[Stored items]
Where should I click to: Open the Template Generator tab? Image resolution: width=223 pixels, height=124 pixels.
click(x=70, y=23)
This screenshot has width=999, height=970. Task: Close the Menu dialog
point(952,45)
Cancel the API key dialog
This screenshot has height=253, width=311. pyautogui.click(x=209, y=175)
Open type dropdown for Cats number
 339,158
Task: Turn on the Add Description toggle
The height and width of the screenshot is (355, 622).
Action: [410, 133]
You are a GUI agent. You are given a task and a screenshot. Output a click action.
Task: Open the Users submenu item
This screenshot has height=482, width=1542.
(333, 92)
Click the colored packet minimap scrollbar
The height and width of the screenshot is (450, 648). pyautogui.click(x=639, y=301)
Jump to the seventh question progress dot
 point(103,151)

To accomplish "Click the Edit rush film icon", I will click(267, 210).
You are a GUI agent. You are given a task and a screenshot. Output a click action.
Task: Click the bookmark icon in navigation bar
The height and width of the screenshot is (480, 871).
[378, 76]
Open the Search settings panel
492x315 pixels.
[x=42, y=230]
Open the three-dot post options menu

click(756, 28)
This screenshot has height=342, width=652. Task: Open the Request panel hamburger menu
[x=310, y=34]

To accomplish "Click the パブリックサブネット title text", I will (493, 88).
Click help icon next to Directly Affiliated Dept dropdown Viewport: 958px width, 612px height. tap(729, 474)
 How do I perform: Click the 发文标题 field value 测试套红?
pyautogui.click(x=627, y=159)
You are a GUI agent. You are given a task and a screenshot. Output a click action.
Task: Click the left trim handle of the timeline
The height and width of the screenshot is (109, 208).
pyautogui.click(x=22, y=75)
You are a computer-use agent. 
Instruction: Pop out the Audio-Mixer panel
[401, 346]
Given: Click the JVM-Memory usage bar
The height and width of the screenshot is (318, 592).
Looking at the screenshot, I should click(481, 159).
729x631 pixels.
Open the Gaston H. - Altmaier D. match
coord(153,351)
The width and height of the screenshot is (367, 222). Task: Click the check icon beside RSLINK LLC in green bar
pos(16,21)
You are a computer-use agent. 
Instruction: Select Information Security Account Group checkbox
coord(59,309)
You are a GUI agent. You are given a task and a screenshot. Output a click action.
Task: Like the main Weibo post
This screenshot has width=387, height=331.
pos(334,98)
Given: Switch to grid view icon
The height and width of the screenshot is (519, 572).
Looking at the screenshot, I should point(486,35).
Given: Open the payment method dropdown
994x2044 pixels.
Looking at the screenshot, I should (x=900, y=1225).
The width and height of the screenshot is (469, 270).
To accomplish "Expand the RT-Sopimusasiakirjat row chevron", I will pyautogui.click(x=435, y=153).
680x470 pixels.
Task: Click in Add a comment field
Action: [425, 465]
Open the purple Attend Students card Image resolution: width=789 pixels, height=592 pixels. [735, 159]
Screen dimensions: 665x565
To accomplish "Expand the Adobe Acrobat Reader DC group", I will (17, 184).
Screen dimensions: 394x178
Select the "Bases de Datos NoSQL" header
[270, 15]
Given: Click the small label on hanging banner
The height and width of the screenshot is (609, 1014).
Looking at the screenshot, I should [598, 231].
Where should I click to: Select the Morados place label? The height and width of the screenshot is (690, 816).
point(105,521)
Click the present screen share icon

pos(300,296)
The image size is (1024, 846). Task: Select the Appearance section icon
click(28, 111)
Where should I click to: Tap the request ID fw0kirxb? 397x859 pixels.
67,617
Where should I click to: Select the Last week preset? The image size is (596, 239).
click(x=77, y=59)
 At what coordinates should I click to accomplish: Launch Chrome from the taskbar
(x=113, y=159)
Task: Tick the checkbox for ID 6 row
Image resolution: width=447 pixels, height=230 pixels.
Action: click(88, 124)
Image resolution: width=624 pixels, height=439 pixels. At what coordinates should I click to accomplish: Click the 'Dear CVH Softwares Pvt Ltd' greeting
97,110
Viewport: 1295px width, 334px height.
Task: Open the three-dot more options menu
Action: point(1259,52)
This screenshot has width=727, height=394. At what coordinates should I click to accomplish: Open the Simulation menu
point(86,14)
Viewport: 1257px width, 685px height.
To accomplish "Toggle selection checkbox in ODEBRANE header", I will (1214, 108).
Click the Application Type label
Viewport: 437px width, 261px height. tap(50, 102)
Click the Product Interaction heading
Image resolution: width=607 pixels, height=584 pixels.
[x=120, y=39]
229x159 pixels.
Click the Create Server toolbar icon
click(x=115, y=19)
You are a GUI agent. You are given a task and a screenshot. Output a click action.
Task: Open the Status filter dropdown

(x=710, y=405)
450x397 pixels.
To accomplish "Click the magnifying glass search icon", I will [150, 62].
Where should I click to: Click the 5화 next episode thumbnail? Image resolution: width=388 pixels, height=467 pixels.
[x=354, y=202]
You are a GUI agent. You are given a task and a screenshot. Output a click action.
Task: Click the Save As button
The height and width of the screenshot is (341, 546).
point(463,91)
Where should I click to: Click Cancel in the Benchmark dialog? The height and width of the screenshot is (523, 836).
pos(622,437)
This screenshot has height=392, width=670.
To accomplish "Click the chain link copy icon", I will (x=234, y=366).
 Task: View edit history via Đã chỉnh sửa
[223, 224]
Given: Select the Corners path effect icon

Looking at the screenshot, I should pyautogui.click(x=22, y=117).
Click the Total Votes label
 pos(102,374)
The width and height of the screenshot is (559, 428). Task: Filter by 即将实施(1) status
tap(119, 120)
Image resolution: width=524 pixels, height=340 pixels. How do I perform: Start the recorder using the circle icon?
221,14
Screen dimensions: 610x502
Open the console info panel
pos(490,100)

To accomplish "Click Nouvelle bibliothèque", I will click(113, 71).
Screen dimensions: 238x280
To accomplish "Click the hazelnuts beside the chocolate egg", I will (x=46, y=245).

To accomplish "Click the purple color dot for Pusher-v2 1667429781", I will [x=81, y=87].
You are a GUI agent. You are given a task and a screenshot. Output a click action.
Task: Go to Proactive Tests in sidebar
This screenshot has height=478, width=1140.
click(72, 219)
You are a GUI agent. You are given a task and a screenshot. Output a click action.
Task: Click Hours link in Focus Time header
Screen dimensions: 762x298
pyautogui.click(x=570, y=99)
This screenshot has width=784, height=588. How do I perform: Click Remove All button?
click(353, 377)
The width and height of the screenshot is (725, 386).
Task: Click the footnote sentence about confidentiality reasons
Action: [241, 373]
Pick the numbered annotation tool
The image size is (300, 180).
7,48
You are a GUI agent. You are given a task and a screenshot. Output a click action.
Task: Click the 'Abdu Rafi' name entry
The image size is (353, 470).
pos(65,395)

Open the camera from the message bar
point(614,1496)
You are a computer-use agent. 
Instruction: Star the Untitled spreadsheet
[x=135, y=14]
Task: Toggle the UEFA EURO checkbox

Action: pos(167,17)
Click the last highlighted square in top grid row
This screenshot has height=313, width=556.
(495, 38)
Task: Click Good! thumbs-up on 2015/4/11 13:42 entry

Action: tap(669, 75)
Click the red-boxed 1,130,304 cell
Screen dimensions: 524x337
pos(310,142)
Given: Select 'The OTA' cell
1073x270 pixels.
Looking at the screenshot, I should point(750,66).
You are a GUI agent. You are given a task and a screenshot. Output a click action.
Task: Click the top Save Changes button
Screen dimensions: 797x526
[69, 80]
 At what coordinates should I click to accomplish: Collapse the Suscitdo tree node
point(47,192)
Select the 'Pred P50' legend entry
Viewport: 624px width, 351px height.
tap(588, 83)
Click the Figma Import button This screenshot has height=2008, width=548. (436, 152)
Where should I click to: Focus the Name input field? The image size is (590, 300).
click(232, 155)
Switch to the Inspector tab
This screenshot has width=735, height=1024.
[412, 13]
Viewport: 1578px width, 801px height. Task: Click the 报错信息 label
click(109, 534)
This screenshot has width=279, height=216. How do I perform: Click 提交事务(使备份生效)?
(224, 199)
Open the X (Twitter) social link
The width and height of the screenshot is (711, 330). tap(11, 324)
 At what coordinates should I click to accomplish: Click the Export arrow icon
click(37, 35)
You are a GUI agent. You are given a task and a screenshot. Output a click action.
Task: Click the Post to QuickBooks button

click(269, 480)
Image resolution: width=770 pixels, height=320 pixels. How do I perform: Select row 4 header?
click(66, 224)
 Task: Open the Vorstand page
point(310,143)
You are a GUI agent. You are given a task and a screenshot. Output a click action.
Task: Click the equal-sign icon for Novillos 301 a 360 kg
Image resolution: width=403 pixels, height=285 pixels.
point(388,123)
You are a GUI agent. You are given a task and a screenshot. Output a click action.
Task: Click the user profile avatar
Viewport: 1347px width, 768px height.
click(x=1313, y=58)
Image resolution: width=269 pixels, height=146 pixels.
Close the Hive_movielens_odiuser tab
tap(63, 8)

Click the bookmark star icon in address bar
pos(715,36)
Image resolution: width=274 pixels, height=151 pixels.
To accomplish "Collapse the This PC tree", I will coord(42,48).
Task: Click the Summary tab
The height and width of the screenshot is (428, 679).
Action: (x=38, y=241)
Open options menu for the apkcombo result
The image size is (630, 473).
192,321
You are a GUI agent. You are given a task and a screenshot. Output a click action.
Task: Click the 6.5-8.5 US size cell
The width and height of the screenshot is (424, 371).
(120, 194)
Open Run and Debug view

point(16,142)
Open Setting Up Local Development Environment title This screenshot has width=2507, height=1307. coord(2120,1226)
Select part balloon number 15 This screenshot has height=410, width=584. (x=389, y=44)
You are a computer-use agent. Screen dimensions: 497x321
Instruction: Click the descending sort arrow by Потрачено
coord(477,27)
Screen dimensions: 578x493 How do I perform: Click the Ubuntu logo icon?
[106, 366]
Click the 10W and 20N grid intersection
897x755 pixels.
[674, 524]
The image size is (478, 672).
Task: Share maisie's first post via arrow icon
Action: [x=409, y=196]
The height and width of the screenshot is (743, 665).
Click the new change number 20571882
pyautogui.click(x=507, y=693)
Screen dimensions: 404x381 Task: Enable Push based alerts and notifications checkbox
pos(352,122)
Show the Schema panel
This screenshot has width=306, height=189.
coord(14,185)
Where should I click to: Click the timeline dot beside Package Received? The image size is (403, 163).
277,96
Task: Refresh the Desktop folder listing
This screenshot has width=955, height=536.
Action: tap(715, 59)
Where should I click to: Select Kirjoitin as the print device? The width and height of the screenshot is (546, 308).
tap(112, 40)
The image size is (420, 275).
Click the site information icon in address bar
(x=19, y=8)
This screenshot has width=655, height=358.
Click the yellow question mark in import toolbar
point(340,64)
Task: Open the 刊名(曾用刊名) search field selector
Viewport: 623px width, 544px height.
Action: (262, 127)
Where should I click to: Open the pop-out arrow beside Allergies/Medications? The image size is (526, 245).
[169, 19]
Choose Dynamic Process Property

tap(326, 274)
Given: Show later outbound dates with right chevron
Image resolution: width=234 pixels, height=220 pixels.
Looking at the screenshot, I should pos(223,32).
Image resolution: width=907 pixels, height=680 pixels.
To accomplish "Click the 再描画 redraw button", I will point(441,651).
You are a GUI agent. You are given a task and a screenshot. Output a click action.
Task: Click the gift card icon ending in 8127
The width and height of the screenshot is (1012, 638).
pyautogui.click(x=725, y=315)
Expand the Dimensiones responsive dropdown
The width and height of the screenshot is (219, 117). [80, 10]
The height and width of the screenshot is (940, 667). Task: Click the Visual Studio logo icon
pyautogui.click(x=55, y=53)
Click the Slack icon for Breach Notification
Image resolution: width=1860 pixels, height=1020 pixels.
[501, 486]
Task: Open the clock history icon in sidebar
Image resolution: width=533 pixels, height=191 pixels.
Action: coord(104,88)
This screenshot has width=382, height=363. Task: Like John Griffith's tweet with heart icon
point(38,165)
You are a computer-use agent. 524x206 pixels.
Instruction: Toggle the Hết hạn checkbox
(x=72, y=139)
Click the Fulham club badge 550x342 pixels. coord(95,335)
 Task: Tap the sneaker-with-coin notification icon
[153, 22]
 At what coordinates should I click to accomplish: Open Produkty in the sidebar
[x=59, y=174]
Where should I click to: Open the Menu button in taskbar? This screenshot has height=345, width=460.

■ To do ■
The expected result is a copy of each line in the records where "purple" appears.

■ Result of this task ■
Open the purple Attend Students card Image resolution: width=789 pixels, height=592 pixels. [735, 159]
To accomplish "Click the purple color dot for Pusher-v2 1667429781", I will [x=81, y=87].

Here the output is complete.